100 People

100 People is a flexible global citizenship learning framework that can be adapted for classrooms, schools, universities, conferences, youth programs, civic-learning initiatives, and community dialogue spaces.

The project can be experienced in multiple formats depending on the age group, setting, and goals of the learning community.

Webinars & Online Sessions

Short online experiences introducing learners to global systems, interdependence, inequality, identity, and planetary citizenship through the “village of 100” framework.

Workshops

Interactive workshops ranging from:

  • 1-hour introductions
  • half-day sessions
  • full-day intensives
  • multi-day or week-long programs

Workshops combine simulation, dialogue, systems thinking, inquiry, storytelling, and reflective activities.

100-Person Simulations

Large-group participatory experiences where learners collectively represent the world/country/province/city as a village of 100 people. These simulations help participants encounter global demographics, inequality, language, migration, climate realities, and shared futures at human scale.

Citizen Assemblies

Facilitated dialogue and deliberation experiences where participants move from understanding global realities toward discussing possible futures, responsibilities, and collective action.

Smaller Group Adaptations

The framework can also be adapted for smaller classrooms, seminars, leadership cohorts, teacher trainings, and community groups.

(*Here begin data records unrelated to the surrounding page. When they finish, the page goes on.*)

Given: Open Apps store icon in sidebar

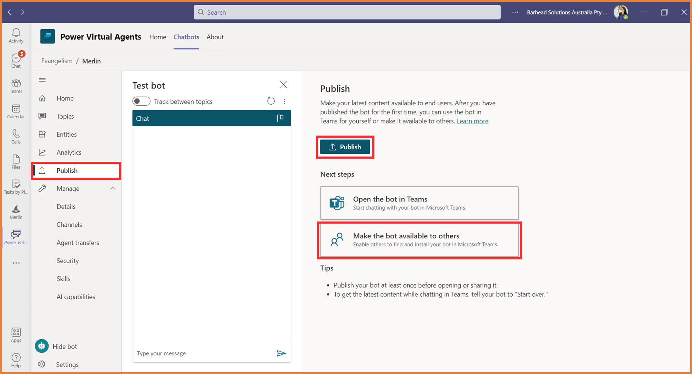Looking at the screenshot, I should tap(16, 334).
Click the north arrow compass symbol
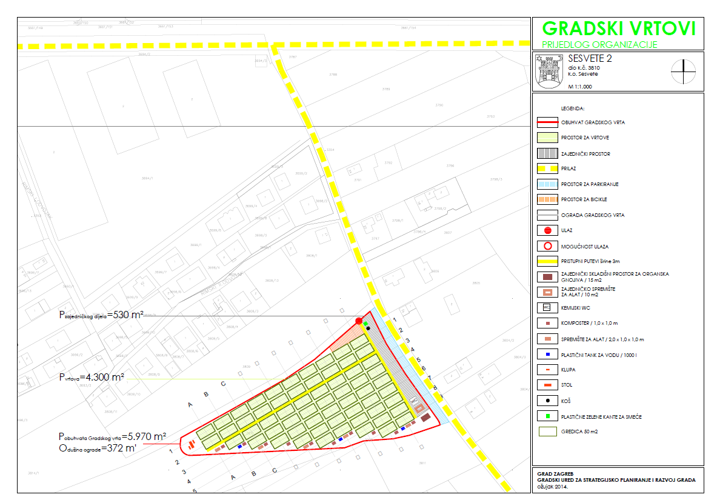The height and width of the screenshot is (500, 717). click(x=684, y=72)
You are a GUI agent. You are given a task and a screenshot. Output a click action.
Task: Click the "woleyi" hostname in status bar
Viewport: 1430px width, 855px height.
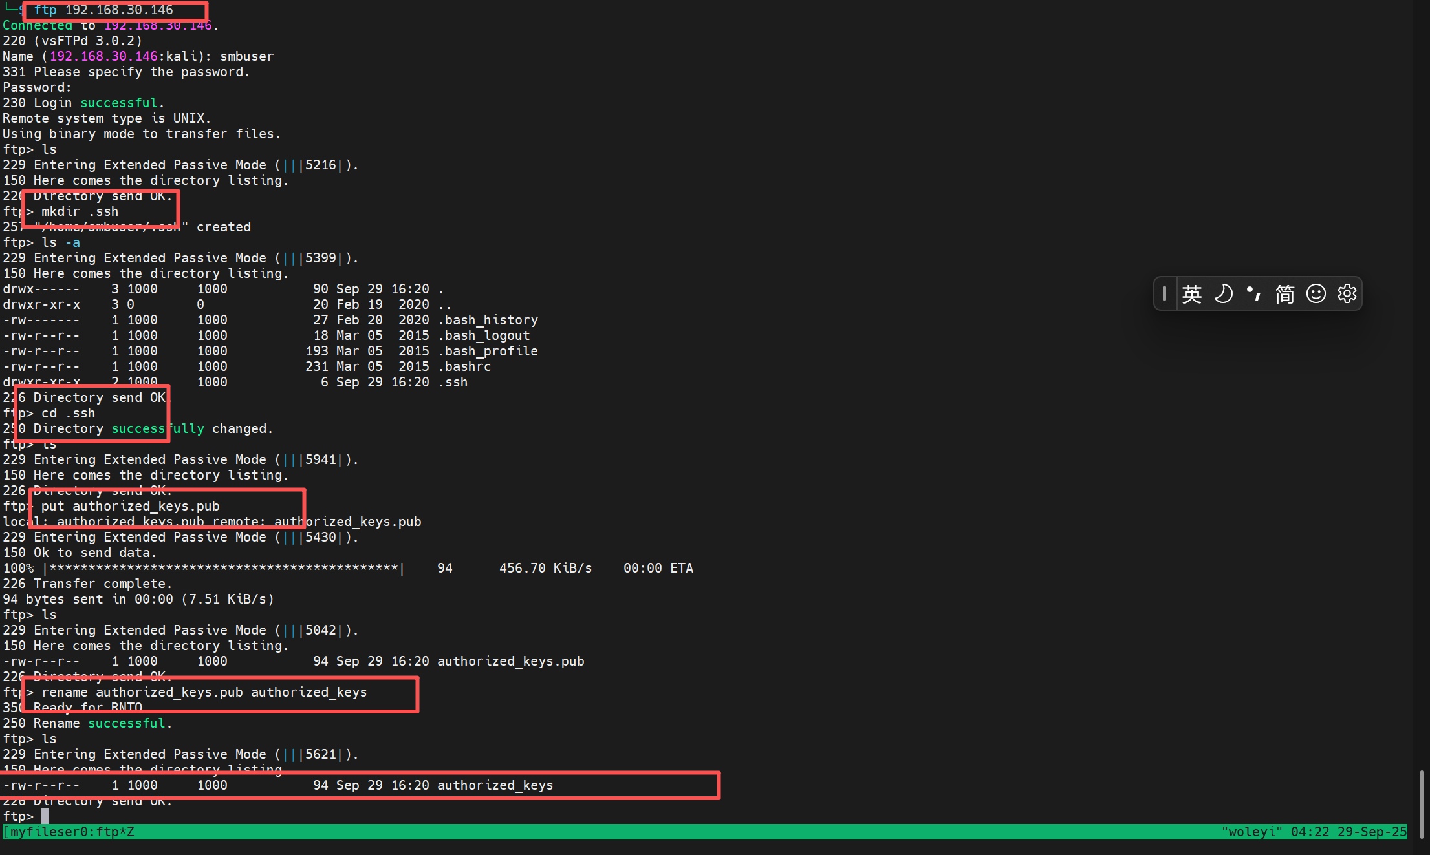click(x=1251, y=832)
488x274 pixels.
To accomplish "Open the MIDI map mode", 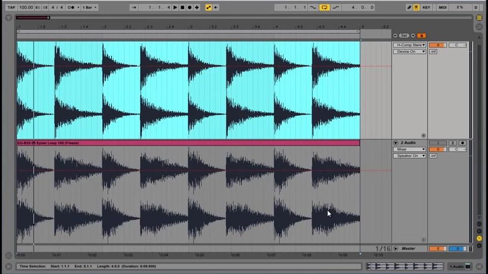I will (x=442, y=7).
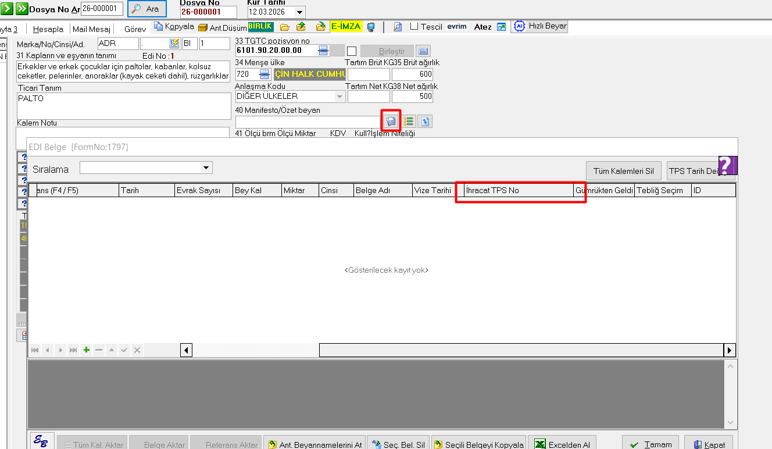Click the İhracat TPS No column header
This screenshot has width=772, height=449.
tap(519, 190)
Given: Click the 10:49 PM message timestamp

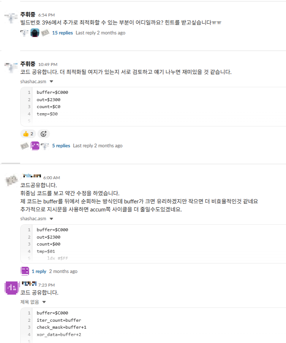Looking at the screenshot, I should coord(48,64).
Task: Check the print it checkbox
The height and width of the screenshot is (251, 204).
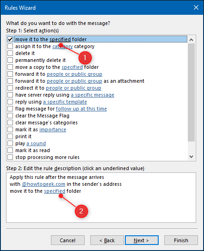Action: point(10,136)
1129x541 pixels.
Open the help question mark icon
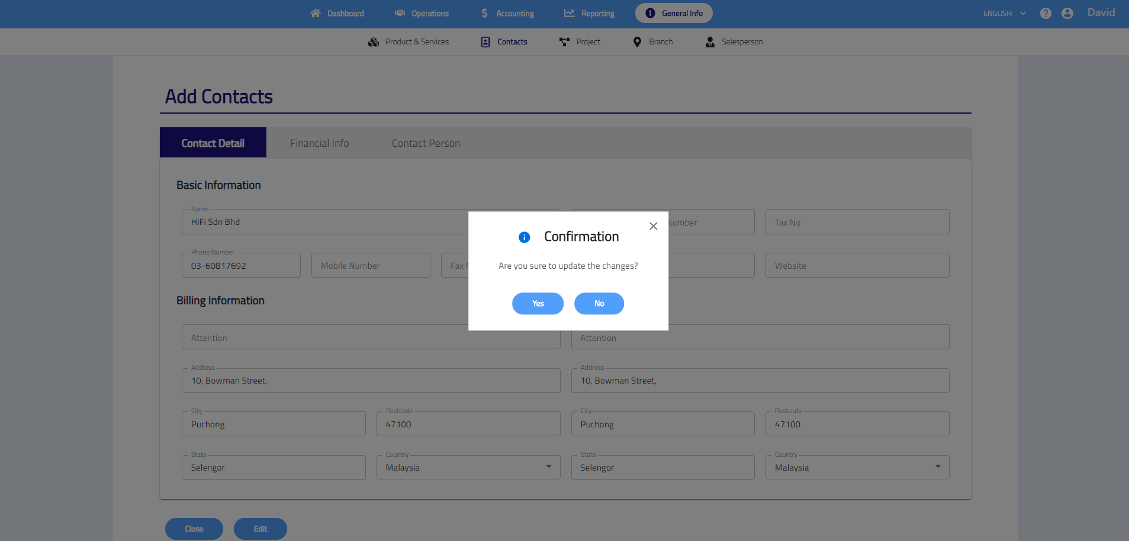point(1046,13)
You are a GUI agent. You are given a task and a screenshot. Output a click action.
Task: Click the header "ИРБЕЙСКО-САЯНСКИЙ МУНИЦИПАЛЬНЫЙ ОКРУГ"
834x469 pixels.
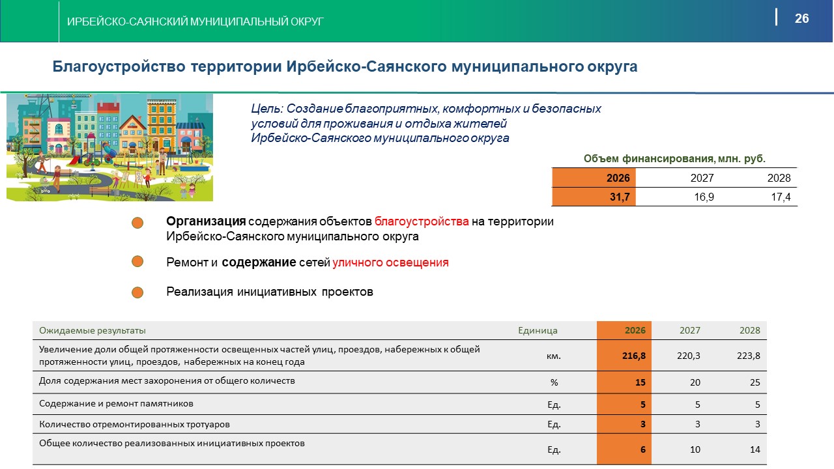pyautogui.click(x=195, y=21)
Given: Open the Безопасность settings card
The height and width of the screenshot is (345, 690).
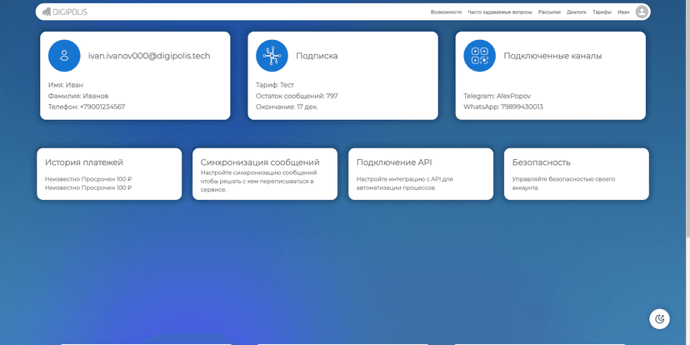Looking at the screenshot, I should [x=576, y=174].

“Who Are Your 100?” Research Projects

Inquiry-based projects inviting learners to investigate and represent their own communities, networks, schools, neighborhoods, or countries through the “village of 100” lens.

Partner Learning Communities

The GIEI is actively seeking schools, universities, NGOs, educators, researchers, youth organizations, museums, and globally-minded learning communities interested in collaborating, piloting, or co-developing new formats and learning experiences.

At its core, 100 People uses compression, simulation, dialogue, and imagination to help learners encounter global systems through human-scale experience.